A research team at Worcester Polytechnic Institute (WPI) has received a three-year, $1.2 million grant from the National Science Foundation’s STEM+Computing Program to help high school teachers integrate biology and computer science tools and approaches in their classrooms. The project involves a diverse team that will develop curriculum to engage students and teachers in collecting their own biological data, and help design and use computational tools to analyze that data. Students will be motivated by working on a complex real-world problem, pollinator decline, and loss of biodiversity.
“It is critical in this information age for high school biology teachers to integrate computational thinking and approaches into their teaching,” said Elizabeth Ryder, associate professor of biology and biotechnology, and principal investigator of this research. “But this can be really difficult for a single teacher working in isolation. That’s why, in our work, we have assembled a transdisciplinary team, including university and high school faculty and students with expertise in biology, computer science, and education. We hope to show that teams like this are critically important in developing curriculum that really works to help teachers integrate science and computational thinking in the classroom.”

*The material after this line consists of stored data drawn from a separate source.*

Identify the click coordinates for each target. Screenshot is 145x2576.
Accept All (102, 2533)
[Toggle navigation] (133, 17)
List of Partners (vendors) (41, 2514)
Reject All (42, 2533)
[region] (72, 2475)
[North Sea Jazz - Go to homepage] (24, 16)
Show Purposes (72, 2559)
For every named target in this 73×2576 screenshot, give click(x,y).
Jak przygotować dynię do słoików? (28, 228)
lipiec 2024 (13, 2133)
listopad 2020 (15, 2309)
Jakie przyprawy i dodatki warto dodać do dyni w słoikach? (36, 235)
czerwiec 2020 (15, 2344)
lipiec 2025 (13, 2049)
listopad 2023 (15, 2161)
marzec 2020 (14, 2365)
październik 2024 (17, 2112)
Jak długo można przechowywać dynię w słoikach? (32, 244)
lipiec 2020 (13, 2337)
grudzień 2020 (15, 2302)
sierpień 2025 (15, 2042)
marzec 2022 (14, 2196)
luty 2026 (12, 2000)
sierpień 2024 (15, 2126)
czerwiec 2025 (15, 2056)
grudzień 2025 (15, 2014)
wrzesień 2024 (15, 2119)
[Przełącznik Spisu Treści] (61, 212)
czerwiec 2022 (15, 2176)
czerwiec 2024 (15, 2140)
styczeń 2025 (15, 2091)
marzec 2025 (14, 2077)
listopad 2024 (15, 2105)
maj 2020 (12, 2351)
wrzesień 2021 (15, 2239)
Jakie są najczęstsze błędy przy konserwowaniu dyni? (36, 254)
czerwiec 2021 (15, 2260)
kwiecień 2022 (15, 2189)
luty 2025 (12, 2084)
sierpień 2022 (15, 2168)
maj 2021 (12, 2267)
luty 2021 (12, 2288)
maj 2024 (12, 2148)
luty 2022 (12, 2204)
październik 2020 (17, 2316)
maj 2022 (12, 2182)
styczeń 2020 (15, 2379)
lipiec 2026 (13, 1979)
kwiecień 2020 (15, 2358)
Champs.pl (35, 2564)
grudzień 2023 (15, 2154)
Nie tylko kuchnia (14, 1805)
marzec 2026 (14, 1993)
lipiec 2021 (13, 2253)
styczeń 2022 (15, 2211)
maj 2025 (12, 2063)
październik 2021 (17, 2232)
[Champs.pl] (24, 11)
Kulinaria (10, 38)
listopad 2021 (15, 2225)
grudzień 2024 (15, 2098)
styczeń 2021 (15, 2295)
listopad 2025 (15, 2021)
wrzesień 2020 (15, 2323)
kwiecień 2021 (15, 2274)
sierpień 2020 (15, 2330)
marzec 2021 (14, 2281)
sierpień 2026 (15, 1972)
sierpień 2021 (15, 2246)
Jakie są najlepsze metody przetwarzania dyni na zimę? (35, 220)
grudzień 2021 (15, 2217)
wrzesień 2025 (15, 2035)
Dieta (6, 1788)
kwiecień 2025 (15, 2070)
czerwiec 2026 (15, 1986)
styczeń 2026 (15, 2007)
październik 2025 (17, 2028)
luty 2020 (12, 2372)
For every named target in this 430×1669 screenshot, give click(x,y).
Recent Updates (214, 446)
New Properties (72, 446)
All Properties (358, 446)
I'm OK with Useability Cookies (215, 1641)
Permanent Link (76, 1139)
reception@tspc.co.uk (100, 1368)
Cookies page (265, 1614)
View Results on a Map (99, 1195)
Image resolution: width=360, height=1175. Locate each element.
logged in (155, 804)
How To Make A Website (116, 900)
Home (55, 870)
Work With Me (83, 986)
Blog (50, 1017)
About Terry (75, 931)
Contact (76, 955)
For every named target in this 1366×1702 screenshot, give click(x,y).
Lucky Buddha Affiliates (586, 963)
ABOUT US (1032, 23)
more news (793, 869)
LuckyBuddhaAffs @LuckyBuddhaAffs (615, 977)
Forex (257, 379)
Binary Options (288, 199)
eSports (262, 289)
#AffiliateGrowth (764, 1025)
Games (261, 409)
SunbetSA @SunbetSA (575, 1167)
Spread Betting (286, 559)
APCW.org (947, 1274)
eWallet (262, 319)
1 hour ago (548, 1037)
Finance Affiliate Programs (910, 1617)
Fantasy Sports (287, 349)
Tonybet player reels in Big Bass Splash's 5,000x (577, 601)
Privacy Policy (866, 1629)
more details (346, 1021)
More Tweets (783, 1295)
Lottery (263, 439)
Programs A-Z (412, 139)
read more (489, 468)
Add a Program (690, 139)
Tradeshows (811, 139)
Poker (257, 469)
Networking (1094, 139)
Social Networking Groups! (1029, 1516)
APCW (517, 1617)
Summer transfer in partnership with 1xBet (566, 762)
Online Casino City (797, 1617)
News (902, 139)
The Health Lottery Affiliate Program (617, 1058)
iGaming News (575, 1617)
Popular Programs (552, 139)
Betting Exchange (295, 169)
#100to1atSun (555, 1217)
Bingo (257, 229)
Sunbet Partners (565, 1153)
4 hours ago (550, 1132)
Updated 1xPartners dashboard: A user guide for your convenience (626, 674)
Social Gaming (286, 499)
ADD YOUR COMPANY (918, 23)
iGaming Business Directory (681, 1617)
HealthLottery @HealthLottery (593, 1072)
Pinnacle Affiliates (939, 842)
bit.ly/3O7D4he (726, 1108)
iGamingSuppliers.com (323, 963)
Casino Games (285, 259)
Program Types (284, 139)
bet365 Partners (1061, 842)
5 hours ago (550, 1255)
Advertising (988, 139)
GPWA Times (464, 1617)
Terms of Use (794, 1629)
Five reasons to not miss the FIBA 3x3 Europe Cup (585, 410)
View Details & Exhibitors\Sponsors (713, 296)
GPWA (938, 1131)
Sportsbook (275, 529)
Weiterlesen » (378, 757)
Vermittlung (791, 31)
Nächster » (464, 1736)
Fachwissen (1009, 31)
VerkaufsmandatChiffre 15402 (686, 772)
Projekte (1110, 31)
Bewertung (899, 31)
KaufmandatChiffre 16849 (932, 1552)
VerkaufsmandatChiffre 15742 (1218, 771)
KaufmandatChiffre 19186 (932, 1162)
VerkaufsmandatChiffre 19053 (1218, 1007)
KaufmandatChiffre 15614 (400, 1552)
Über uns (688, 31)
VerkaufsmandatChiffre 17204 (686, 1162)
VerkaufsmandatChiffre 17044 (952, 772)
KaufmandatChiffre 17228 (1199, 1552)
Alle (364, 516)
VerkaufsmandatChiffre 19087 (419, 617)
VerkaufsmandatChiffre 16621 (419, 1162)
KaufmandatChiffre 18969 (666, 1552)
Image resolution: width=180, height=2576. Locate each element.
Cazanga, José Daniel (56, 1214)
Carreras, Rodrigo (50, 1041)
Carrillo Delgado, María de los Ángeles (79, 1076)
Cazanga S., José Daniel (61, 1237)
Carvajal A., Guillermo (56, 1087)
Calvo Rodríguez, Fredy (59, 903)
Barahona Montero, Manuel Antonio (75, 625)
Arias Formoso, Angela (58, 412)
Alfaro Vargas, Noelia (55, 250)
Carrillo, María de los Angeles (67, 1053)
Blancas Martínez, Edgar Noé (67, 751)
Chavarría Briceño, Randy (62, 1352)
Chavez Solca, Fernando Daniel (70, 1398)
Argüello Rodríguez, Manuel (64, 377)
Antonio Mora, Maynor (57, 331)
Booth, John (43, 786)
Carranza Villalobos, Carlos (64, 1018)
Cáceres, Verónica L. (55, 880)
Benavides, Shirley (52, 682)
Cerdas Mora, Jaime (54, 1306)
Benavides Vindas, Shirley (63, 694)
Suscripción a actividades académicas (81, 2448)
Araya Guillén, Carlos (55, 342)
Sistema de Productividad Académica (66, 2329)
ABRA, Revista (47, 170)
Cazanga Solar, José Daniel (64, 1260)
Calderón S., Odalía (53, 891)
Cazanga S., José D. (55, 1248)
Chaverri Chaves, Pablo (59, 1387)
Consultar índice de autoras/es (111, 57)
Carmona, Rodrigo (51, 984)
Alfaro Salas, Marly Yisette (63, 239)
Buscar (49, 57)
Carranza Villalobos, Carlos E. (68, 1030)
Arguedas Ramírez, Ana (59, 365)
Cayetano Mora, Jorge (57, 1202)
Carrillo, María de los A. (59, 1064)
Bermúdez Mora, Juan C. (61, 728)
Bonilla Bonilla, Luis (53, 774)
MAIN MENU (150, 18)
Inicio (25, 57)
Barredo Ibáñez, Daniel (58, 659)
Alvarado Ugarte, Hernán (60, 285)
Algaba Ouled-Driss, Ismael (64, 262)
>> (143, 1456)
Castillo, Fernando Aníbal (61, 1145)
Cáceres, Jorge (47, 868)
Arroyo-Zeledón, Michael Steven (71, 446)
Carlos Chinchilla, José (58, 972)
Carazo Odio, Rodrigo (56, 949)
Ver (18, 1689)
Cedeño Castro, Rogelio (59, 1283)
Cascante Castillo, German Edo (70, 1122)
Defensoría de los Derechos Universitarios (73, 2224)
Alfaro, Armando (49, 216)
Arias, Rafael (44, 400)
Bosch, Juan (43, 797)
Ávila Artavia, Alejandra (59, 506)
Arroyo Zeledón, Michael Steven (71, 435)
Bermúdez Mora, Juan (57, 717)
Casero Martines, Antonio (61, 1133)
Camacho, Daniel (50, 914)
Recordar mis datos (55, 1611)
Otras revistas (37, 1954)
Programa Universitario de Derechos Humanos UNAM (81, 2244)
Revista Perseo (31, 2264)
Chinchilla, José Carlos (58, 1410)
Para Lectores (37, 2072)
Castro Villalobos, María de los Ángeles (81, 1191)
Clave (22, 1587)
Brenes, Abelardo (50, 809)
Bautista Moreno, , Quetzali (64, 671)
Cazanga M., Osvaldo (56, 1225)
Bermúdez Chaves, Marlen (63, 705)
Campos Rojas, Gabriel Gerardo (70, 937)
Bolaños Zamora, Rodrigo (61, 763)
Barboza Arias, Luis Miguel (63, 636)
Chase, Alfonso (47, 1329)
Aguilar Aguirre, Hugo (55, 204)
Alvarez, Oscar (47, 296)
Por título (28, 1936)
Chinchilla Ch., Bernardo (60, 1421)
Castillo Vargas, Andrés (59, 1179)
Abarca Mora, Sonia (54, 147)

Ryder’s transdisciplinary team includes Robert Gegear, assistant professor of biology and biotechnology; Carolina Ruiz, associate professor of computer science; and Shari Weaver, assistant director of teacher preparation at WPI’s STEM Education Center, as well as WPI graduate and undergraduate students, and high school students. Ryder, Gegear, and Ruiz are also part of WPI’s Bioinformatics and Computational Biology Program. The team will work with four teachers from Nipmuc Regional High School in Upton, Mass., and Worcester Technical High School to develop modular software and teaching curriculum that can be used in classrooms ranging from introductory biology to advanced placement computer science. After piloting the curriculum in their own classrooms, these teachers will train other teachers in this approach at a summer institute at WPI, thus increasing the impact of the work.
“Computational thinking is becoming the language of science,” said Ruiz, who leads the computational aspects of the project. “We want to introduce students to this way of thinking early on. We hope the curriculum that our team will develop will eventually spread across the state, and nationwide.”
Ryder says because students become more motivated to learn when working on real-world problems, her team chose to focus the curriculum on pollinator and biodiversity decline. According to Gegear, who focuses on the ecological elements of the project, ecosystems are losing bumblebees and other pollinators at an alarming rate for unknown reasons.
“Through the curriculum that we develop, students will learn to develop and use computational tools to help ‘crowdsource’ the collection of ecological data, which will help us better understand why pollinators are in decline, what effect it is having on ecosystems, and how to stop it,” he said.
The effectiveness of the curriculum will be measured with surveys of curriculum quality and implementation feasibility, pre- and post-testing of both teachers and students on biology and computer science content knowledge and practices, and attitudes toward biology and computer science. One of the most important outcomes, Weaver said, is to boost student learning. “The goal is to have students deepen their understanding of science,” she said.
Eventually, Ryder’s team would like to see the transdisciplinary team approach to modular curriculum development they are piloting in this study utilized with other STEM disciplines.
“We envision other university–high school partnerships across the country utilizing our work as a blueprint to develop curriculum that integrates STEM and computer science approaches around real-world problems of all kinds,” Ryder says.